Assim, encontramos nos dias de hoje no uso da área taurina um
amplo corolário de palavras oriundas do espanhol para significarem
diversos aspectos da festa dos toiros. Ainda assim, cada uma delas
tem no seu haver uma razão de existir na língua portuguesa.
Apontamento histórico sobre a festa brava
Não se sabendo ao certo a origem da festa dos toiros, terá ela
nascido muito provavelmente da imperativa que comandava o
quotidiano do homem primitivo: procurar sustento para si próprio e
para a tribo.
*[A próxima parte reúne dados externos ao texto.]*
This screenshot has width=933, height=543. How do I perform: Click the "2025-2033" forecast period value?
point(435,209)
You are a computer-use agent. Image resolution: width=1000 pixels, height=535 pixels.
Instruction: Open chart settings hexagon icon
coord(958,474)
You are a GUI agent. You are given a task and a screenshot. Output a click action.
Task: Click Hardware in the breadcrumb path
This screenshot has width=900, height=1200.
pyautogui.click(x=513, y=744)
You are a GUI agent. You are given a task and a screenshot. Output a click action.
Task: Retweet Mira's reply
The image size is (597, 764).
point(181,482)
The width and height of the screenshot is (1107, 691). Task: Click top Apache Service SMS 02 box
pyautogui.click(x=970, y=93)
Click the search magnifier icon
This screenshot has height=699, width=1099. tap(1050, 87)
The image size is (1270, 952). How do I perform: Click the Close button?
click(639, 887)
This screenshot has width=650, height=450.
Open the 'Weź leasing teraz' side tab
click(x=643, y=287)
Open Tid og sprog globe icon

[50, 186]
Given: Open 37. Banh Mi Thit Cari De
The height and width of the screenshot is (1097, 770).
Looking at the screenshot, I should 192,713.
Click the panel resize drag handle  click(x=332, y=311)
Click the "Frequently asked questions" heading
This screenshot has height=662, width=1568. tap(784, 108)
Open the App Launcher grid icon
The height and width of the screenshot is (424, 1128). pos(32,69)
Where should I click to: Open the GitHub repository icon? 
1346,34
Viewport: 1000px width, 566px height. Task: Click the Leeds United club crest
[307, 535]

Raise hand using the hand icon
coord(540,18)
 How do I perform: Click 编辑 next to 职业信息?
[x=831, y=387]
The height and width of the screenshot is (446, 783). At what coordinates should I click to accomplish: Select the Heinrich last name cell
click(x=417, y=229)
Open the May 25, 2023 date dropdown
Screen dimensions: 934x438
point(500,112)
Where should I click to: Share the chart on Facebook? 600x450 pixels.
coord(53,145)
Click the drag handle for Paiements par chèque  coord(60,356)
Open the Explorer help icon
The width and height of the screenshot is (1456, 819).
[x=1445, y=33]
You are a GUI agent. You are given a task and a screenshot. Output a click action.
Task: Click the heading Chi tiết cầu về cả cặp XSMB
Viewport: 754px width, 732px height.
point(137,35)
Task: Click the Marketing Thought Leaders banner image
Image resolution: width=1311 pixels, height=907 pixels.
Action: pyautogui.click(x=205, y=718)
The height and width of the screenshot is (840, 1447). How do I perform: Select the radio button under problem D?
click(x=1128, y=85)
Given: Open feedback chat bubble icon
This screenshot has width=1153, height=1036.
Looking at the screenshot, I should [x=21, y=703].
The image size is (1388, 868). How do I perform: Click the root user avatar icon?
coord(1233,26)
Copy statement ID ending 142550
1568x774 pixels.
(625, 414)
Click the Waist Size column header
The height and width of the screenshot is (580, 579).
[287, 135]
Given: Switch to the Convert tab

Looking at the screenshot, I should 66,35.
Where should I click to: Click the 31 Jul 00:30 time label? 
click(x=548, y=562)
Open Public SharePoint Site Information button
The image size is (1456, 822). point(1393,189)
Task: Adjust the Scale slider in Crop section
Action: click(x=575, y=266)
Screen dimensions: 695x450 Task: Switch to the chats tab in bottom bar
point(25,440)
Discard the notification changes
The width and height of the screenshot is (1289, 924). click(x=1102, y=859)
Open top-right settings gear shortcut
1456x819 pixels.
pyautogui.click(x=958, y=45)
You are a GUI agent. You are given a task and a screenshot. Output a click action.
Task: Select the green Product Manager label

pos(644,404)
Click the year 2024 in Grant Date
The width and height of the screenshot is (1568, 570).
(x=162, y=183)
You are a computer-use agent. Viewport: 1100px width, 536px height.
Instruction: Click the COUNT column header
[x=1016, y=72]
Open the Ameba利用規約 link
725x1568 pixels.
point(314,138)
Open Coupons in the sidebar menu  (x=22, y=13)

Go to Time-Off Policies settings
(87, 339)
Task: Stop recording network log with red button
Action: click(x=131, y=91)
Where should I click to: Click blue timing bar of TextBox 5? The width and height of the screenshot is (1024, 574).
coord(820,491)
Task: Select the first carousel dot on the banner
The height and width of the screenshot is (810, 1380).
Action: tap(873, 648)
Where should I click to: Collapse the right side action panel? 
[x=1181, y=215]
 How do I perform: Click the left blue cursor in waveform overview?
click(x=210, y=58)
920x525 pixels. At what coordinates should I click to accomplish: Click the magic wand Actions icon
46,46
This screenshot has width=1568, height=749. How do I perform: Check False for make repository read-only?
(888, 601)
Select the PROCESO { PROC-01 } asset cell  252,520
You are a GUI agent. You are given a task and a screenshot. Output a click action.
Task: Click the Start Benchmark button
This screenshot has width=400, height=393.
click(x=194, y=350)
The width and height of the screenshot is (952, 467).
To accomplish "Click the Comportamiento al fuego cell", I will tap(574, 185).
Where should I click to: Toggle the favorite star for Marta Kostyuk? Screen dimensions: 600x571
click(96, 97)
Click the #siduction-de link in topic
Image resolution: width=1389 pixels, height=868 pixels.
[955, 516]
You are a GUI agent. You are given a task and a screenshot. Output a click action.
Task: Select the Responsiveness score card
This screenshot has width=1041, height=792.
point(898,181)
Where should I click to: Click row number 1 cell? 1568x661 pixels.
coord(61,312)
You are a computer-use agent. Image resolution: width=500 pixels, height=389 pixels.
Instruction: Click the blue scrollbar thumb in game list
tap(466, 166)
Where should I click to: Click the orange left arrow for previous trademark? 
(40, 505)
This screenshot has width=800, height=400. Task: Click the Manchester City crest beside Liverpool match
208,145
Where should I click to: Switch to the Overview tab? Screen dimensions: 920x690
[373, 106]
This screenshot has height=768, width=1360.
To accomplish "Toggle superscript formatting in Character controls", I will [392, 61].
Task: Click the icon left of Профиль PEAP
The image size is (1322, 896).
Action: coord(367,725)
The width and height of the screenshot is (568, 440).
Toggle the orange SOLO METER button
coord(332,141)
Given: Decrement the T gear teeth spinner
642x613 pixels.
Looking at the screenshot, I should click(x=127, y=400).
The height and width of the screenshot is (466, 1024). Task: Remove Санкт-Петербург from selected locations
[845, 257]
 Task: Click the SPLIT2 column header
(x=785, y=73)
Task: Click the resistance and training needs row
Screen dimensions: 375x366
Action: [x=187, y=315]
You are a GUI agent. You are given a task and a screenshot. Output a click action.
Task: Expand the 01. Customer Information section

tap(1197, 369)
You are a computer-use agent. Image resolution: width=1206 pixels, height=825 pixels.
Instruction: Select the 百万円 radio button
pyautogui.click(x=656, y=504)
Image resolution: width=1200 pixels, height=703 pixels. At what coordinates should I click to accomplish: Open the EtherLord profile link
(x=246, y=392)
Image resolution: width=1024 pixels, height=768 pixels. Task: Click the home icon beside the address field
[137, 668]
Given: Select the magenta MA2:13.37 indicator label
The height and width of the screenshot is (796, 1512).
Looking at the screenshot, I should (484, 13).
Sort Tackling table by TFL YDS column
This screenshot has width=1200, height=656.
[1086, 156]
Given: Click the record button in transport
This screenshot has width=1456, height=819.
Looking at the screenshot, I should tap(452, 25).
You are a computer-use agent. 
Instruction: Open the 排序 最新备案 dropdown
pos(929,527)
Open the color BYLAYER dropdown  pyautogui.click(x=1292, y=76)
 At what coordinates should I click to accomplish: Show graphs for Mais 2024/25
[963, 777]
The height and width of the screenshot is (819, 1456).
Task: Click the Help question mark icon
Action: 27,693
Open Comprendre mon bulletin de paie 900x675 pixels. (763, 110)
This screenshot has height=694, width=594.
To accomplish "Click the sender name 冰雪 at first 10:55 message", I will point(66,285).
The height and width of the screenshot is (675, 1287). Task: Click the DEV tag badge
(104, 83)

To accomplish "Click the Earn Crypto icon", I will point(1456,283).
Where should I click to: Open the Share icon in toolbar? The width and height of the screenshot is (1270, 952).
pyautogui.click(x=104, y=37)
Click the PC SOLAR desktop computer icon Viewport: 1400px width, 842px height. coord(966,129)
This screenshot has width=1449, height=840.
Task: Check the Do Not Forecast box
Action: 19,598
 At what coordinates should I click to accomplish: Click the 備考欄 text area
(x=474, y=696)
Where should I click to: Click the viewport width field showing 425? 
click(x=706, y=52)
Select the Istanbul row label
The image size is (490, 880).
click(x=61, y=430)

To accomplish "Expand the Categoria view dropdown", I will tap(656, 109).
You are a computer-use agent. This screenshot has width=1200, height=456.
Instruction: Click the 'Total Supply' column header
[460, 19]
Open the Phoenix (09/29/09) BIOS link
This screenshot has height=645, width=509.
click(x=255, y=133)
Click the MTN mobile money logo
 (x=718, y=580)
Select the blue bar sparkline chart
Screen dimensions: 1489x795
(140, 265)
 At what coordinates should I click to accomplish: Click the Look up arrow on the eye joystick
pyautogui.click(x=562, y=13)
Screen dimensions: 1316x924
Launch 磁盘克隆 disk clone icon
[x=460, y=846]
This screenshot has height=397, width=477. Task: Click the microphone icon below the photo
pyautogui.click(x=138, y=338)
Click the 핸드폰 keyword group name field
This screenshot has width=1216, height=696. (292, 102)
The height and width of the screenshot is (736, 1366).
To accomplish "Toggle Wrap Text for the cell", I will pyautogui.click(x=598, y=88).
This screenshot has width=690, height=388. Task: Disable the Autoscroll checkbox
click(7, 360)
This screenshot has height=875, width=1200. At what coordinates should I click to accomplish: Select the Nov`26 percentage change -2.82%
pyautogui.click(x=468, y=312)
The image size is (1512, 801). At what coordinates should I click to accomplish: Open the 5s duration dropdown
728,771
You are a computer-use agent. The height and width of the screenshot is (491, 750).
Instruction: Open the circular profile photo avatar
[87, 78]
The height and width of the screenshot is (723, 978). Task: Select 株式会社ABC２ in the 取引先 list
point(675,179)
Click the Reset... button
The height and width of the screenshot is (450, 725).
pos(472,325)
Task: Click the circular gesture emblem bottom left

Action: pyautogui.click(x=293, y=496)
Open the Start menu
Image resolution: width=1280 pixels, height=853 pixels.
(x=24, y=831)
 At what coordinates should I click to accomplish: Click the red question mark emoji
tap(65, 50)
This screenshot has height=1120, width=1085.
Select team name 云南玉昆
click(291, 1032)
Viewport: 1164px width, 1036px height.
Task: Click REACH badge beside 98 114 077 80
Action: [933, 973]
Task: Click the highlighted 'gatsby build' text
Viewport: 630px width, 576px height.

Logo de se valer da sua agilidade e inteligência para
burlar os furibundos ataques das feras córneas, terão os nossos
ancestres ganho o valor e a perícias necessários para se iniciarem
num rudimentar alarde de poderio pessoal que haveria de lhes
granjear, comumente, o reconhecimento dos seus iguais e, por isso,
um lugar de destaque dentro da sua comunidade. Daqui se explica
como depois da sua domesticação, o homem tenha insistido nesse
ritual combativo de enfrentar o animal mais fero do seu entorno.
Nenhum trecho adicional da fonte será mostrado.